His colleagues are also top drawer, combining gentle banter with Savoy-level efficiency and politeness.
The furnishings? Refined, generally incorporating dark wood, and bespoke. I particularly admire the beautifully upholstered lounge chairs and the tables, which are covered in Wollaton Hall deer skins.
I also love the lamps on the tables that display the menu so that you can track your odyssey course by course.
One bonus of staying the night is that you get to experience the Sat Bains breakfast, which is served in one of the main dining rooms and is sensational in its own right.
In the morning we’re thrilled to see that the delicious butter has returned, this time accompanied by wonderful homemade jam and honey from the RSB hives.
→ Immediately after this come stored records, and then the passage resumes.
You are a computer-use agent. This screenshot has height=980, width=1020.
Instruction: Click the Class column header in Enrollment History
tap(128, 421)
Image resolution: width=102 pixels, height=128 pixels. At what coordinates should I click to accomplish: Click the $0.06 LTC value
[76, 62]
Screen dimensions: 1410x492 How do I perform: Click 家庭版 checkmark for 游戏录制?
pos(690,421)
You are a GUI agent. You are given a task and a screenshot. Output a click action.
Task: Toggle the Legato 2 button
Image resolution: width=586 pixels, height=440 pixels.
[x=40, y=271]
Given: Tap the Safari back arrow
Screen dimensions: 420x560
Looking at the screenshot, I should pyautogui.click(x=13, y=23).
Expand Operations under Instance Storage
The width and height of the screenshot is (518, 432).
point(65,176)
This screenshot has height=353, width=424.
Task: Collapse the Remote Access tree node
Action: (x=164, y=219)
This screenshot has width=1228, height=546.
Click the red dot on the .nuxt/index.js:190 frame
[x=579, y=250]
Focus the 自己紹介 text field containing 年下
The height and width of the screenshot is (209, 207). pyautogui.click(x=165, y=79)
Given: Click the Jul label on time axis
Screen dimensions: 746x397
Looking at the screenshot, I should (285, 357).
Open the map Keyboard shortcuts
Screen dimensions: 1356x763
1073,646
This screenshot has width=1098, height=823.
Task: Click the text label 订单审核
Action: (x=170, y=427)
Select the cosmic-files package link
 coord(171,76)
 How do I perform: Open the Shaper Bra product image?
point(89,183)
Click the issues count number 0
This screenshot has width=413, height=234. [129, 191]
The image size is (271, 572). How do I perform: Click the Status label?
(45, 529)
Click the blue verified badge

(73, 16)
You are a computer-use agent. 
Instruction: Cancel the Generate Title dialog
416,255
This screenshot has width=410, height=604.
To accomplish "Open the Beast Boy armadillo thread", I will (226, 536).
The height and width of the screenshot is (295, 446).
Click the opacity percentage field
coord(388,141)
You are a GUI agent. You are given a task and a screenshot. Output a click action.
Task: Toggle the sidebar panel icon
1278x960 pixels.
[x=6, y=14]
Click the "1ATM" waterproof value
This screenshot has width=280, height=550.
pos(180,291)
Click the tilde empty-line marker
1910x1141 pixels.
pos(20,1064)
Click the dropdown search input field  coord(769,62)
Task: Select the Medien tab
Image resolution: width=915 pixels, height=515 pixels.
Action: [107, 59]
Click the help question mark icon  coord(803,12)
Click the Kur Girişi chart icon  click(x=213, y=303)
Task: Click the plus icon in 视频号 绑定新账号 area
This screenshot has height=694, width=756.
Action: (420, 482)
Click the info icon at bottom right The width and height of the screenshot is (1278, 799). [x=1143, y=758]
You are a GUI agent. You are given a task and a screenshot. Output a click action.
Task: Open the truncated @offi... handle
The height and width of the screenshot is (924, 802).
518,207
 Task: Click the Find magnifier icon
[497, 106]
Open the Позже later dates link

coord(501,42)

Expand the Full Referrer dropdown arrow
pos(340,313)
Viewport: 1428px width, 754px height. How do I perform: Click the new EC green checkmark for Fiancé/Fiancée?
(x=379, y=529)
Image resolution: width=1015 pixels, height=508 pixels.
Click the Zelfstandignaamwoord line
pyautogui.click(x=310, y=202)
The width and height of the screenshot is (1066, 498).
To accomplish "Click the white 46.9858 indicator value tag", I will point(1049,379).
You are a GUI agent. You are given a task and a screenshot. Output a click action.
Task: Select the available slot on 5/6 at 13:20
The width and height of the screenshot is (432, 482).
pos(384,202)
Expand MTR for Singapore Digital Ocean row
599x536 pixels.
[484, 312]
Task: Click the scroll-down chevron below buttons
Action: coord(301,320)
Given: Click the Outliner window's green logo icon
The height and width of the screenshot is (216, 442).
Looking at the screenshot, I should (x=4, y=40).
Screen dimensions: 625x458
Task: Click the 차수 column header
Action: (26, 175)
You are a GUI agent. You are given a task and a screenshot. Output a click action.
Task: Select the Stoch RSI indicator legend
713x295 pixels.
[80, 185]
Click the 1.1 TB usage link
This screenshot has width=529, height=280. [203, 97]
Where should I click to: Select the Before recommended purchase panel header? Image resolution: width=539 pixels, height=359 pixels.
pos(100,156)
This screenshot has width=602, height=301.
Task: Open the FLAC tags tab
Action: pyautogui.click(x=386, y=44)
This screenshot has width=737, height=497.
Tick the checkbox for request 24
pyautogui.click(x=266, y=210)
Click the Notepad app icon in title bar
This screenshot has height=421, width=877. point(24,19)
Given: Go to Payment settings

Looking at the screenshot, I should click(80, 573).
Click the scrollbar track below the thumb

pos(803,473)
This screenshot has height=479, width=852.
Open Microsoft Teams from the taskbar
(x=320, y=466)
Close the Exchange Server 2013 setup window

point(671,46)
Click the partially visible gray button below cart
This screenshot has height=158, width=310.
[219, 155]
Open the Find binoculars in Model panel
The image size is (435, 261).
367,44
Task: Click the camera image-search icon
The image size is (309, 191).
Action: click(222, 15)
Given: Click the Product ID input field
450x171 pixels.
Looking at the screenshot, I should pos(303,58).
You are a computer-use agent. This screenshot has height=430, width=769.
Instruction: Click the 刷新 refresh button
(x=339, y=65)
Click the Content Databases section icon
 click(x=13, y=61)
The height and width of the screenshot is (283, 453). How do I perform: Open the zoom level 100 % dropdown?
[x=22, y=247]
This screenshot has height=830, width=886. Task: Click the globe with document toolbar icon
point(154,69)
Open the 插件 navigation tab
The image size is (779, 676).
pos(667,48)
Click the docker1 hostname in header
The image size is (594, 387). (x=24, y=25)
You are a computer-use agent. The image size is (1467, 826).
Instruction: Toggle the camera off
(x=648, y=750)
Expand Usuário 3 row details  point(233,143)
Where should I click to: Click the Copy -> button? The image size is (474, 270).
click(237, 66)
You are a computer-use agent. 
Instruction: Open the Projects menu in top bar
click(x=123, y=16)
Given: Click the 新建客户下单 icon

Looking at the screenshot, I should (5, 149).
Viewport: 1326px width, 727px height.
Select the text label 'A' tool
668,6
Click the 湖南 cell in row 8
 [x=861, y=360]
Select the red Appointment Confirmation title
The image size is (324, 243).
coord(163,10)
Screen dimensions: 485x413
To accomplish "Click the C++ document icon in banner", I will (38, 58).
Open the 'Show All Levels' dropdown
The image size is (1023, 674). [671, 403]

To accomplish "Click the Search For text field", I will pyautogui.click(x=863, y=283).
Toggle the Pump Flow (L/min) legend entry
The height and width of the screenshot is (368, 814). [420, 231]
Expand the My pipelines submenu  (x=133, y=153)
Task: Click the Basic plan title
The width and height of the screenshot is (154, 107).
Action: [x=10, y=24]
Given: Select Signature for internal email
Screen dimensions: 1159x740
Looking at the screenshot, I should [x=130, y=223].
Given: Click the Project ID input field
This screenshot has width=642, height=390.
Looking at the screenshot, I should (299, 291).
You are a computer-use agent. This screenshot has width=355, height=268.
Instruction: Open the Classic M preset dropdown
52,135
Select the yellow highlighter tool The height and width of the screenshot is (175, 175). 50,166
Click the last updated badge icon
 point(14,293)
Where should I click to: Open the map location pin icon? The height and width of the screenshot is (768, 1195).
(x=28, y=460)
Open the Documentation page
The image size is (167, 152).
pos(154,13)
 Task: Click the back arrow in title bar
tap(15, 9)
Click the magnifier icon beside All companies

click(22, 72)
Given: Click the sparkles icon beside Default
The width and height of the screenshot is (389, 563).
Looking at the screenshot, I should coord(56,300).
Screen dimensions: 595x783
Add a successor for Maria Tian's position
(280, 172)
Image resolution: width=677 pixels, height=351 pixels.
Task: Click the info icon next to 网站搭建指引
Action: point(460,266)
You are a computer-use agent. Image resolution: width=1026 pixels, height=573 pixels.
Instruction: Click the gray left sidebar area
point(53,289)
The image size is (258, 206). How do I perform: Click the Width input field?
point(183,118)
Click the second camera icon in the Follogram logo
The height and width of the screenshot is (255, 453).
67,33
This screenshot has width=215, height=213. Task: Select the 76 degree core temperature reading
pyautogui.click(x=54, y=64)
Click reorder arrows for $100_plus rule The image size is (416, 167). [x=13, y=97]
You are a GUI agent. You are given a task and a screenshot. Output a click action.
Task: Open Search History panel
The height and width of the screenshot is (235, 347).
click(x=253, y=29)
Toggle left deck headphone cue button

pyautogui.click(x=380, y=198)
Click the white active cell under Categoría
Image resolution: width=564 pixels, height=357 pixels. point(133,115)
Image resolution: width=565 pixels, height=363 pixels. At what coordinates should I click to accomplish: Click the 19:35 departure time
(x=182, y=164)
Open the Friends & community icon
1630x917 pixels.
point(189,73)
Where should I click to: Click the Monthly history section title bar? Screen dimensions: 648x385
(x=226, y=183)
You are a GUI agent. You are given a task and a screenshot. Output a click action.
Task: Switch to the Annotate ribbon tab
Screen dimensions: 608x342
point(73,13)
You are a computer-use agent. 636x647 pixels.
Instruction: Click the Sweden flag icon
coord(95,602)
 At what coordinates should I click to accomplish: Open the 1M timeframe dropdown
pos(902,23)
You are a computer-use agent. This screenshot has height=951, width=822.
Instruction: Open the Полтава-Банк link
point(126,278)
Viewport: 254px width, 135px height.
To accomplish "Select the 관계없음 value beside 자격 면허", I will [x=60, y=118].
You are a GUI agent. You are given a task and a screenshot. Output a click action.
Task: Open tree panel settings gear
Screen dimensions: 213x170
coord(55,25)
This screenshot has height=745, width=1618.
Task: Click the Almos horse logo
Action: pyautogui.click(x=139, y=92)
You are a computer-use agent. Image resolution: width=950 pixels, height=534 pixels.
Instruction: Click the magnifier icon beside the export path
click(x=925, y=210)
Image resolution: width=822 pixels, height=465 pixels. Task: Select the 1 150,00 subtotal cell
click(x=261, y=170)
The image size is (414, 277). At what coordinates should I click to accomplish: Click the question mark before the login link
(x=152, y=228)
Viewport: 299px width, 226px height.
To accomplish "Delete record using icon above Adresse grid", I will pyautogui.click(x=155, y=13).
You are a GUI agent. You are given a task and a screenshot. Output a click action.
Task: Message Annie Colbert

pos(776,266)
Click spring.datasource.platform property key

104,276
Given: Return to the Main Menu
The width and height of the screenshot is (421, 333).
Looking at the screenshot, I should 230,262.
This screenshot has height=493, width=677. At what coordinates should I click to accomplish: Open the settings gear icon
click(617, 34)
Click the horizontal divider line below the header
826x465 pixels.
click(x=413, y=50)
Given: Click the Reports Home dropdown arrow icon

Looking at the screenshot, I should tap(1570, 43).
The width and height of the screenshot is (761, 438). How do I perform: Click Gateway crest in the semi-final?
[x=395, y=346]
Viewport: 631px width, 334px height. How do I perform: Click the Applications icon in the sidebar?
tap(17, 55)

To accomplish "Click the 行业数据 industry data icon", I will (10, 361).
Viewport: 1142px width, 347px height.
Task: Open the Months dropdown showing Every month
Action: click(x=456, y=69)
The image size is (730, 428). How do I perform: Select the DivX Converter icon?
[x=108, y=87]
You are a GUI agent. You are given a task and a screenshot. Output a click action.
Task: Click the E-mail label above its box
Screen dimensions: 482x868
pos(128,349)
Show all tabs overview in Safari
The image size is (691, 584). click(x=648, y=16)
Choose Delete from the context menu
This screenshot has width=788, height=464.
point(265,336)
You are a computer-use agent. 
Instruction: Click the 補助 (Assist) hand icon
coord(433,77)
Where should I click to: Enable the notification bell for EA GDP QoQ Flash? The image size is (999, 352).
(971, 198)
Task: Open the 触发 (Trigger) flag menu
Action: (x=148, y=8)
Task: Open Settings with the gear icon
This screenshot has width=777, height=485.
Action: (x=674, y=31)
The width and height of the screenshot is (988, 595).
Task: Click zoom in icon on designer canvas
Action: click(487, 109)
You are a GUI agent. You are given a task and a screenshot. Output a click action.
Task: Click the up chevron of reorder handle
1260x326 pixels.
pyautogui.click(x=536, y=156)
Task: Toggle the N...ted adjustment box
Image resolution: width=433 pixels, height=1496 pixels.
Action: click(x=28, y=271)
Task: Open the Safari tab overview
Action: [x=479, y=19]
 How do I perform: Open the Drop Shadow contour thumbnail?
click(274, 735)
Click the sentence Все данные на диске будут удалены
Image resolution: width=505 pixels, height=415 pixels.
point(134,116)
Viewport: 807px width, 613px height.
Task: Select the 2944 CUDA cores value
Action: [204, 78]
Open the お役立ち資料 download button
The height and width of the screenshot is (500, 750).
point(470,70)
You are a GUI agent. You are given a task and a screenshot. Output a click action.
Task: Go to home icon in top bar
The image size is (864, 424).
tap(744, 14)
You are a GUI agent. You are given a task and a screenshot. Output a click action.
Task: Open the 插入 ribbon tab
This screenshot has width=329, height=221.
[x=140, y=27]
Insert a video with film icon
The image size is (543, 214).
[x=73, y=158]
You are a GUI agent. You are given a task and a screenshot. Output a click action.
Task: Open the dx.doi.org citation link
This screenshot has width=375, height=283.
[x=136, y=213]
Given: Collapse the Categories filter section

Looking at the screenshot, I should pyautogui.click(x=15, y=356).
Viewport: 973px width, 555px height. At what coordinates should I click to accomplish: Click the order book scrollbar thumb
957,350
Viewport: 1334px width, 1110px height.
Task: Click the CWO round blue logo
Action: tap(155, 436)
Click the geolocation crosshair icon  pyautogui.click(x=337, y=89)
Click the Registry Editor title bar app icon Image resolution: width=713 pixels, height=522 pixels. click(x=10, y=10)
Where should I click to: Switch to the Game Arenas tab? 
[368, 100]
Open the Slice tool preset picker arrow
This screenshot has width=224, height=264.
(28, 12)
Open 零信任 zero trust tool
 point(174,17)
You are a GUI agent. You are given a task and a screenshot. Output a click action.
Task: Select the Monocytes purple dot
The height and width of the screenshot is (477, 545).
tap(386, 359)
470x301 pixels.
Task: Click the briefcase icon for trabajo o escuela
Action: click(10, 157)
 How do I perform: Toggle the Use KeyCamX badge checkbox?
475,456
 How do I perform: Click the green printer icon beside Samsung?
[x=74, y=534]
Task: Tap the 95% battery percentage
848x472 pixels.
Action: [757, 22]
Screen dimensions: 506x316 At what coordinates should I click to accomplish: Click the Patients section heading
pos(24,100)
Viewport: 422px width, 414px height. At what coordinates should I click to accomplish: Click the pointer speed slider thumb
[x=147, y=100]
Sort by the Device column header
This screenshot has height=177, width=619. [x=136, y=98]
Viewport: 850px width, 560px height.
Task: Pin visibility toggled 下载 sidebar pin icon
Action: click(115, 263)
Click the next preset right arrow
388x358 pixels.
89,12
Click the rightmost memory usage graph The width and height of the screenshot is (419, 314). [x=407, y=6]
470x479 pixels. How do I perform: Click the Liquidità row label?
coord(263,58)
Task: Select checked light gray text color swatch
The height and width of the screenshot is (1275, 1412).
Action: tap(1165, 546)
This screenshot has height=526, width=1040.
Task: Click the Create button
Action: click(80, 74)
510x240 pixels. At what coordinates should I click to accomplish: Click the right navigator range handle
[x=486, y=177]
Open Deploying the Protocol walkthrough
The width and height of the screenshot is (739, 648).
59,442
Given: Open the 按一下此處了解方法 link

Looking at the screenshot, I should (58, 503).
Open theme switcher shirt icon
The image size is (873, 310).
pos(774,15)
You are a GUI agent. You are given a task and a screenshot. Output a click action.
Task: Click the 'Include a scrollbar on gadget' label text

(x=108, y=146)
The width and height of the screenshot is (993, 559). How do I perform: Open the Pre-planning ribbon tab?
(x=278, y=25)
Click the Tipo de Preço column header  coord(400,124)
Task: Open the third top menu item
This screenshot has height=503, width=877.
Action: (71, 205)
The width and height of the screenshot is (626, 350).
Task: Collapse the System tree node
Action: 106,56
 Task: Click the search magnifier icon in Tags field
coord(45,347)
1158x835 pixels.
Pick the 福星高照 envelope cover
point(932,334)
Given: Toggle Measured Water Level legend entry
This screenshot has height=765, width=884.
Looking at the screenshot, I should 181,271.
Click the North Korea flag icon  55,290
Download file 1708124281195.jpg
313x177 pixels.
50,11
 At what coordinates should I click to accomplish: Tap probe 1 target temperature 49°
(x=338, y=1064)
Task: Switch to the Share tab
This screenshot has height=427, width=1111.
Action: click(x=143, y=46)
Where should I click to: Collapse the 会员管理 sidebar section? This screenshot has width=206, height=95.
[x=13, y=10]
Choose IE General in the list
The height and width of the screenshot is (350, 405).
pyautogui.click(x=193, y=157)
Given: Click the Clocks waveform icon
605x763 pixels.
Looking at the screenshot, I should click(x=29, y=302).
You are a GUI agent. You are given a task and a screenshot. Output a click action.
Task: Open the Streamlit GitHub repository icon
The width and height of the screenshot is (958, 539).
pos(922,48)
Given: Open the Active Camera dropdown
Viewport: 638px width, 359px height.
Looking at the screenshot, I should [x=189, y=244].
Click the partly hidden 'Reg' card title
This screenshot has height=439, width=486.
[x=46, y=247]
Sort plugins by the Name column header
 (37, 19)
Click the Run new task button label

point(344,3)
As I tuck into a beautifully presented fully flavoursome full English and pour coffee from an enormous Le Creuset coffee pot, I ponder the Sat Bains experience.
Mr Bains, and his wife, Amanda, who oversees the rooms, have most certainly created something special.
Our room comes close to full marks and represents exceedingly good value (see the Travel Facts box for the prices).
Still, there is room for a soupçon of improvement.
I’d replace the cheap plastic loo seat (that doesn’t stay up) with wooden ones to match the beautiful wooden furniture elsewhere, and the plastic rain shower head with a stylish metal attachment to blend in with the rest of the industrial-retro-chic plumbing. A shower hose would be good, too (other rooms have them).
And if Michelin stars are ever distributed for ironing boards, the wonky-legged number we were given is in the running for minus two…
As for the restaurant… well, add my breathless hyperbole to the reams of praise Sat has deservedly received for it.
The whole operation is sheer class – thrilling, fascinating, run with military precision, verging on genius.
Will you notice that it’s a step up from a Michelin-star restaurant? Yes you will. Is it Britain’s best restaurant? It surely must be a contender.
Compliments to the chefs!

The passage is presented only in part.